Exercise instructions:
Please write a continuation of the report on coronavirus and class struggle in Italy, starting right after its final sentence.

Excerpt to read:
============

PCmI: Coronavirus and Class Struggle in Italy

Report – No official translation

In Italy we now find ourselves at more than one and half months of full emergency for the pandemic. It began in the second largest city in our country, Milan, Lombardy, where there are two of the largests industrial concentrations in our country: Bergamo, the most affected, and Brescia.

The pandemic has affected other areas, also with a high level of industrial concentration, such as in the Northwest in Piedmont, and in the Northeast in Veneto. Neighboring this northern belt there is Emilia-Romagna, full of small and medium-sized industries of various sectors and large concentrations of logistics, and some cities such as Piacenza, Modena that were hit hard by pandemic.

Apart from these areas, the expansion of the contagion was at much lower level in the central part of the country and the capital itself, Rome, and has had even impact in southern Italy, from Naples to Puglia and Taranto and to Sicily.

Our Party and its mass organizations immediately tried to give a class orientation to the working class and the masses, initially opposing the terrorist and alarmist information that was pushing the masses into a sort of blind fear and immobilizing them, unable to understand what was happening and how to deal with it.

March 8th (International Women’s Day) fell in this very first phase, and the forces of the petit and medium-bourgeois feminist movement in Italy, grouped under “Not One Less” (from “Ni Una Menos” in Argentina and Spain), soon backtracked on the plans for mobilization and women’s strike scheduled in those days. At that moment, the bourgeoisie had not yet declared the “state of emergency,” except in some areas of Northern Italy. Therefore, in the rest of the country the situation allowed strikes and demonstrations, but the bourgeois and petty-bourgeois feminist movement beat a retreat immediately, clearly in line with what the base unions had already done.

The Revolutionary Proletarian Feminist Movement (MFPR), strongly supported by the SLAI Cobas for the Class Union, which is the class and combative organization led by the PCm, instead firmly maintained both the strike of some workers and the planned demonstrations, giving suggestions to concentrate them mainly in southern Italy where there were better conditions of political and social viability. The day before March 8th, the government extended the state of emergency to the whole country, making pressure to withdraw strike and demonstrations.

Particularly in Palermo, pressure was exerted directly by the police and its political office, but the comrades firmly withstood the pressure, and both the strike in some situations of precarious workers, and the gathering in front the Palaces of power were observed. Mass participation was less than usual but still significant.

In Taranto the day was linked to the mobilization of trade female workers against layoffs and in the gathering in the street, although with the significant absence of all the groups of petit bourgeois feminists, and saw the participation of the communist youth organization associated to one of the small new-revisionist parties.

In the North and especially in the city that was not yet the epicenter of the pandemic, Bergamo, the workers challenged the prohibitions and experienced aggressive reaction from a whole front made up of bosses, government and official unions.

============

Data excerpts
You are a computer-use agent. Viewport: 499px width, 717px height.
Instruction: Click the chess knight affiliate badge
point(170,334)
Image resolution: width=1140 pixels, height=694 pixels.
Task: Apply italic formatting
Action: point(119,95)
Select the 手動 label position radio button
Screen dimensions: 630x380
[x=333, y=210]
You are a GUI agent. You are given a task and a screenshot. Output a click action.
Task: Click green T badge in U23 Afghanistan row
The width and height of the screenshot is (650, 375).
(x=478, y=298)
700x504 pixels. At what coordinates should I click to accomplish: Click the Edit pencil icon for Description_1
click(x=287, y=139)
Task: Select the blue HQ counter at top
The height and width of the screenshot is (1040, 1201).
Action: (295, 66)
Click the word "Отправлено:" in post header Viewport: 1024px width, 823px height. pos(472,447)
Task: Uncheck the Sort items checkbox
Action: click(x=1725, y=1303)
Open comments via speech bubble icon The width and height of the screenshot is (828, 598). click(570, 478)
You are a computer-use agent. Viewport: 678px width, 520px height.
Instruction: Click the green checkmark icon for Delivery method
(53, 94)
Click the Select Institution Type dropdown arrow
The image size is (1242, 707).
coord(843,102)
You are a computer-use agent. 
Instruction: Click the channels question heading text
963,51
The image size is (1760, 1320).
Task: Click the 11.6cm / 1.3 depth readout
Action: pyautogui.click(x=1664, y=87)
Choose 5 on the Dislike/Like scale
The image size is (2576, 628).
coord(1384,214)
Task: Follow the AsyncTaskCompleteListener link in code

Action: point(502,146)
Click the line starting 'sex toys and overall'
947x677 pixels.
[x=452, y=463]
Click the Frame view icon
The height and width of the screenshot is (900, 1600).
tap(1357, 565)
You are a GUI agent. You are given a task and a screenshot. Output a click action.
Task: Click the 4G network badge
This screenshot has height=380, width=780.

============

Result of the exercise:
However, the flag of the revolutionary struggle of the proletarian women was held high on International Women’s Day and continued to be very present and active in the following weeks when, with the pandemic and the state of emergency, the condition of women worsened, not only on the job, but in the neighborhoods, the home, where women had to deal with vital problems, with the children at home because of schools closures, and family oppression which transforms houses into prisons and potential places of femicide due to the impact of the eternal presence of patriarchy. The MFPR continued this truly hand-to-hand struggle to feed the women’s spirit of rebellion and help it emerge.

Meanwhile, the pandemic expansion was spreading and met the immediate reaction of workers in the main industrial centers of northern Italy: strikes and abstention from work, spontaneous or organized by the Cobas, reached a number of 50,000 workers. On numerous occasions there has been police pressure and intimidation of all kinds, but this has not prevented strikes and massive abstentions from work.

A part of the official unions in Lombardy was also forced to declare a strike in the metalworking factories.

These strikes were very important for various reasons: they showed that the workers did not agree to be “meat for slaughter”; they rejected the blatant attempt of the bosses to say that “everything was fine,” “everything was safe” and that production had to be saved at any cost; they showed that no emergency state could prevent workers from struggling for their own health and safety; they exposed bare the hypocrisy of the bosses and the government who on the one hand wanted the whole population locked up in their houses and on the other hand the factories full of workers, the large centers of commercial logistics running with workers exploited to the bone and without personal protective equipment.

We can say with certainty that worker strikes prevented the massive spread of COVID-19 in factories.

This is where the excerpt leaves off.